После смерти отца мы мало-помалу научились, как и он, угадывать начало сильных приступов нашей матери. Когда на нее находило, она начинала как-то странно говорить, и видно, у нее ломило виски, потому что она часто и нетерпеливо подергивала головой. Бывало, потянется за чем-то — за ложкой или за ножом — и промахнется, хлопает слепо рукой по столу или краю умывальника, никак не нащупает. Или спросит: «Который час?» — даже если огромные круглые кухонные часы прямо у нее перед глазами. И как всегда в такие моменты — один и тот же резкий, подозрительный вопрос: «Что, кто-то в дом апельсин приволок?»
Мы молча мотали головой. Апельсины были редкостью; отведать их нам удавалось нечасто. Иногда их продавали на рынке в Анже — пухлые, испанские, с толстой бугристой кожурой или красноватые, южные, с более тонкой шкуркой, разрежешь — обнажится лиловатая, с содранной пленкой мякоть. Мать всегда шарахалась от этих лотков, будто от одного вида апельсина ее тошнило. Раз, когда одна сердобольная торговка дала нам на всех один апельсин, мать не пустила нас в дом, пока мы тщательно не вымыли руки и рот, не выскребли под ногтями и не протерли кисти лимонным бальзамом с лавандой. Даже и после этого она утверждала, будто от нас несет апельсинным маслом, и два дня держала окна раскрытыми, чтобы запах окончательно выветрился. Конечно же, при подходе сильных приступов апельсины ей просто чудились. Запах апельсина вызывал у матери мигрень, и она целыми часами лежала в темноте, положив на лицо платок, смоченный лавандовым маслом, держа под боком спасительные таблетки.

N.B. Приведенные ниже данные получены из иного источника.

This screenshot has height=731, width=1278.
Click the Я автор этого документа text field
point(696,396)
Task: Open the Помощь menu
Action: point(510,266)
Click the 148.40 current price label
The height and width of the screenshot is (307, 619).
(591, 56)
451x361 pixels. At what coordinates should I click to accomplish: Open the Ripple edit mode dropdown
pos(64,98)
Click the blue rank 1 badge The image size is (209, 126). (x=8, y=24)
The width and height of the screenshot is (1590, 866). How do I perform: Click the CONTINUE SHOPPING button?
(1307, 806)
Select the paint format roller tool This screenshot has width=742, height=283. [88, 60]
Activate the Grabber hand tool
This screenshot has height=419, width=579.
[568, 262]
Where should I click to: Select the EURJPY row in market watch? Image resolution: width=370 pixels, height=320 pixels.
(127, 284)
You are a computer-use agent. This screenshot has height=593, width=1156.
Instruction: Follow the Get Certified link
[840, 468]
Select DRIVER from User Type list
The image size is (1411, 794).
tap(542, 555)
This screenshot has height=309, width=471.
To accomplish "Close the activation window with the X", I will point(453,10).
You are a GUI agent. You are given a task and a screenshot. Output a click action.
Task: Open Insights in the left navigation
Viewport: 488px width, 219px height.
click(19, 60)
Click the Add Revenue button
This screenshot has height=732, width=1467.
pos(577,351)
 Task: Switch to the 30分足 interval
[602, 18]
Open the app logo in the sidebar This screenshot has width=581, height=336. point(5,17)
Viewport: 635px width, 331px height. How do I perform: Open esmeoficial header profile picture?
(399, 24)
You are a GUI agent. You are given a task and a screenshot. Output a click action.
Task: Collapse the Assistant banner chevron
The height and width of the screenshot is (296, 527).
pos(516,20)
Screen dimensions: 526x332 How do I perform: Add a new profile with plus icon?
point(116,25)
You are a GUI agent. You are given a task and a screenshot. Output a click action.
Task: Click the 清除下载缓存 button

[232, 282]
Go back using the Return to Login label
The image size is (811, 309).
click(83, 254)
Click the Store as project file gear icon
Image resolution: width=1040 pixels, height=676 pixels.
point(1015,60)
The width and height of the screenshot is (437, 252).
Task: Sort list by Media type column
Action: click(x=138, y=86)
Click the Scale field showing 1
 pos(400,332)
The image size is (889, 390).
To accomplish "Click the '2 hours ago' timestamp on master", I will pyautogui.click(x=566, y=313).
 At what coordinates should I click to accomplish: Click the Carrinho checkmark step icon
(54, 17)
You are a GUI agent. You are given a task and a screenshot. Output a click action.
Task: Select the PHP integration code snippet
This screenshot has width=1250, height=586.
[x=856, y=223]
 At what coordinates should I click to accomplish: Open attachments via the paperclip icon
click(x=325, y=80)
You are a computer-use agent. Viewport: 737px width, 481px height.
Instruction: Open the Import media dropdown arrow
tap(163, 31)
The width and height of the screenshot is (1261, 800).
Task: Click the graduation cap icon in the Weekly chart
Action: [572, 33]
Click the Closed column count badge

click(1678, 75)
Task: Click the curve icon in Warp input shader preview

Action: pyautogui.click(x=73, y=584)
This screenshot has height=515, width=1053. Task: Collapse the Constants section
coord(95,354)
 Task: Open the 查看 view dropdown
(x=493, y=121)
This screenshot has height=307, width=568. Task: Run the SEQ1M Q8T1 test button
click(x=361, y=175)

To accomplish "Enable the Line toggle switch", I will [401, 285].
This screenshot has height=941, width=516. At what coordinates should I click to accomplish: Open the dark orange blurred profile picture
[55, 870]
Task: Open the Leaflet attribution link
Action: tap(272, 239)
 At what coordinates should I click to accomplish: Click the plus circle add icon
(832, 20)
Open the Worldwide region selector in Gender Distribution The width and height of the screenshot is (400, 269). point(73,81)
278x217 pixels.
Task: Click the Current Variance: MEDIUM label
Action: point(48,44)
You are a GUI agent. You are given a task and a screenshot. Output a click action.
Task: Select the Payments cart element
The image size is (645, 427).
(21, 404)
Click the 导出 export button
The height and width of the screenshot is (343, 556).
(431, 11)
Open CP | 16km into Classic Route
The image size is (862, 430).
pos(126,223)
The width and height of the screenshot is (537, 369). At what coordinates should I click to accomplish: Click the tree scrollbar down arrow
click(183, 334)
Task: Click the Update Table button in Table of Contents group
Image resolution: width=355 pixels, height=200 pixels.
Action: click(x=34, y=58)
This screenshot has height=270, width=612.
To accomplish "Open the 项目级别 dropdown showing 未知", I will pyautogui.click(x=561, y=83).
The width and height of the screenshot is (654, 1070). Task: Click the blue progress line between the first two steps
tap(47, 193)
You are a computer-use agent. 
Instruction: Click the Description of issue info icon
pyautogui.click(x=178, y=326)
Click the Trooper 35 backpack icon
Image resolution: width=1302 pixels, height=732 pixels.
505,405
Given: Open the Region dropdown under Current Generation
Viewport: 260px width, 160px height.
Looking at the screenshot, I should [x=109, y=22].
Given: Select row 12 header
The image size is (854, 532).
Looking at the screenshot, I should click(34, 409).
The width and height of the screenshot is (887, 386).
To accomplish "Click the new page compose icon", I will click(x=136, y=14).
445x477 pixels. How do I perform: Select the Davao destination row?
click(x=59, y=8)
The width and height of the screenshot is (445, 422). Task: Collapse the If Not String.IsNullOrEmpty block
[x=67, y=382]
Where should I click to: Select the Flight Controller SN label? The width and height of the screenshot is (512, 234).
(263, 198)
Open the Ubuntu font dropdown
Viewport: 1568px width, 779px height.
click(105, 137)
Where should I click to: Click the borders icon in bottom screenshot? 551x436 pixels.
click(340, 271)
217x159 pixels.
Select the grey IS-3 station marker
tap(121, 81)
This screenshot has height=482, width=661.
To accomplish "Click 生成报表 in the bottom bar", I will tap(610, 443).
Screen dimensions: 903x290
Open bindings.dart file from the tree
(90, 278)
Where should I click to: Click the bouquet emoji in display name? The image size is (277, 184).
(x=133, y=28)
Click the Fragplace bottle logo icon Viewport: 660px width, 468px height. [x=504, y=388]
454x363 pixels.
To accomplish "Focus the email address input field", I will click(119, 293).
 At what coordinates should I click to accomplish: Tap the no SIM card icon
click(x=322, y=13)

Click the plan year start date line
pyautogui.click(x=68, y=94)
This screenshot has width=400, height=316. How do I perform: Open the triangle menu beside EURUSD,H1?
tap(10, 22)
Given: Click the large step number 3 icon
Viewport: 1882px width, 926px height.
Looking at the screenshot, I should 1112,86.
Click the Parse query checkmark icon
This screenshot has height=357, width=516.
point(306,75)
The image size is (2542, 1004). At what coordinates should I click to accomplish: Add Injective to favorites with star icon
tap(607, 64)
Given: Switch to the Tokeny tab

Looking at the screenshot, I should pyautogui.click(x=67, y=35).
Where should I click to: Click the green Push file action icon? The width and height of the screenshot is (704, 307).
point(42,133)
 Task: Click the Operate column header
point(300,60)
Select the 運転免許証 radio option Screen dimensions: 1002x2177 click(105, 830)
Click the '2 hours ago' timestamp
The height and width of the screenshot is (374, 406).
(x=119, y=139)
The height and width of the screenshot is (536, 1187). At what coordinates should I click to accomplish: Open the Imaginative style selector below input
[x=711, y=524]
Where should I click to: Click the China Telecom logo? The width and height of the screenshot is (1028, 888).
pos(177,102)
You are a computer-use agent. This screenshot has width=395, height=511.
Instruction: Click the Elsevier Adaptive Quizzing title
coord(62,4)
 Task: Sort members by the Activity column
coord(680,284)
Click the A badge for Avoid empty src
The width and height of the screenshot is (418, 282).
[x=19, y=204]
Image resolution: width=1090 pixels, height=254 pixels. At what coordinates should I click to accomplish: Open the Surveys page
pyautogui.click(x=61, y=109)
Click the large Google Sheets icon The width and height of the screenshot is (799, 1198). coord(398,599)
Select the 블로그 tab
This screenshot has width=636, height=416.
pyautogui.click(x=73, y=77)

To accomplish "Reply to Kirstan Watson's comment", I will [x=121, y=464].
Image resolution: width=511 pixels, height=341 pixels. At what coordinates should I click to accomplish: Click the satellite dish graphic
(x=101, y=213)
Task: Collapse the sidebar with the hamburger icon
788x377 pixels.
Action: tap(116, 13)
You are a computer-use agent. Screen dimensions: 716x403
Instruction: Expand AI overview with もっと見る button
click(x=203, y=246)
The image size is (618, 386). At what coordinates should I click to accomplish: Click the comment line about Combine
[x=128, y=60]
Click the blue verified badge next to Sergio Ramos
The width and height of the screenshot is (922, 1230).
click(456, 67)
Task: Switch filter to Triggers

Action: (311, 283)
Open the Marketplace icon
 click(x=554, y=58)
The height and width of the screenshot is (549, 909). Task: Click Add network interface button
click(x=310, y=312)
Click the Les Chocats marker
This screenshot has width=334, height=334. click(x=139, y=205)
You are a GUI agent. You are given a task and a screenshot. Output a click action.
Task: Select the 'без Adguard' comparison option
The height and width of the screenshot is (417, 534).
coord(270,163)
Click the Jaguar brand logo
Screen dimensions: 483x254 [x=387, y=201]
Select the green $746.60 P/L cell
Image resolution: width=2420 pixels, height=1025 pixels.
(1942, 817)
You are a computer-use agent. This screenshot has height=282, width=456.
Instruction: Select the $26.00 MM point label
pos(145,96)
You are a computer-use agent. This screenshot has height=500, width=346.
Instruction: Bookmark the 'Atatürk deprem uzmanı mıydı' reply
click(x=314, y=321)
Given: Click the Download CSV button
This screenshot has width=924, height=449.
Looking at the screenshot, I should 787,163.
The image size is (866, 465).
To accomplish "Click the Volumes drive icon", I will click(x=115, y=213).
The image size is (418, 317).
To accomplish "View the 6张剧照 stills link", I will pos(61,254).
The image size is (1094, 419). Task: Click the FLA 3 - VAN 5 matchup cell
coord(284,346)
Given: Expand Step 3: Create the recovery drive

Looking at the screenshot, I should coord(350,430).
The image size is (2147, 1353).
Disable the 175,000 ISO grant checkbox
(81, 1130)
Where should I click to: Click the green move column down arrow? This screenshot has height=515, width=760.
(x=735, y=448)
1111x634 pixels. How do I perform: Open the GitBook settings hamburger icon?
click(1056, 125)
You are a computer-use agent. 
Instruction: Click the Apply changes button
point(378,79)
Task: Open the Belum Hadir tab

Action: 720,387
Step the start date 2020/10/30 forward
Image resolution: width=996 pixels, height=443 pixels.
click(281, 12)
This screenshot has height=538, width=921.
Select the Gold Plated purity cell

Как я узнала впоследствии, это был морфий.
Мать никогда ничего не объясняла. Все нужное мы узнавали из собственных наблюдений. Почувствовав приближение приступа мигрени, она просто без всяких объяснений уходила к себе в комнату, предоставляя нас самим себе. Вот и выходило, что для нас ее приступы были сущим праздником — растягивавшимся от двух часов до целого дня, а то и двух, — и мы были вольны и свободны как птицы. Для нас это были самые расчудесные дни, и ужасно хотелось, чтобы можно было так жить целую вечность: купаться в Луаре или ловить раков на мелководье, бродить по лесу, до одури наедаться вишнями, сливами или незрелым крыжовником, устраивать битвы, пуляя друг в дружку картошкой, и увешивать Стоячие Камни трофеями наших смелых вылазок.
Стоячие Камни было то, что осталось от старого мола, уже с давних пор снесенного течением. Из воды торчали пять каменных столбов, четыре длинных, один короткий. Сбоку у каждого был крюк, капавший ржавыми слезами на изъеденный водой камень, в том месте, где раньше крепились доски. Именно на эти крюки мы подвешивали свои трофеи — дикарские гирлянды из рыбьих голов и цветов и еще всякие секретные знаки, составленные из волшебных камешков и выуженных из воды фигурных деревяшек. Последний столб глубоко утопал в воде в том месте, где течение было особенно быстрым, и именно там мы прятали свой Сундук Сокровищ. Это была завернутая в клеенку консервная банка с цепью в качестве грузила. К цепи была привязана веревка, в свою очередь обвязанная вокруг столба, который мы окрестили Сокровищным. Чтобы достать наши сокровища, надо было сперва проплыть до последнего столба — что требовало определенной сноровки, — затем, одной рукой держась за столб, вытянуть из воды утопленный Сундук Сокровищ, снять с цепи и с ним плыть обратно к берегу. Считалось, что только Кассис был на такое способен. Наше «сокровище» в целом состояло из предметов, на которые не позарился бы ни один взрослый. Игрушечные пистолеты, жвачка, для сохранности завернутая в вощеную бумажку, ячменный леденец на палочке, пара-тройка сигарет, медяшки в потрепанном кошельке, фотографии артисток — последние, как и сигареты, принадлежали Кассису — и несколько журналов в яркой обложке, в основном бульварного свойства.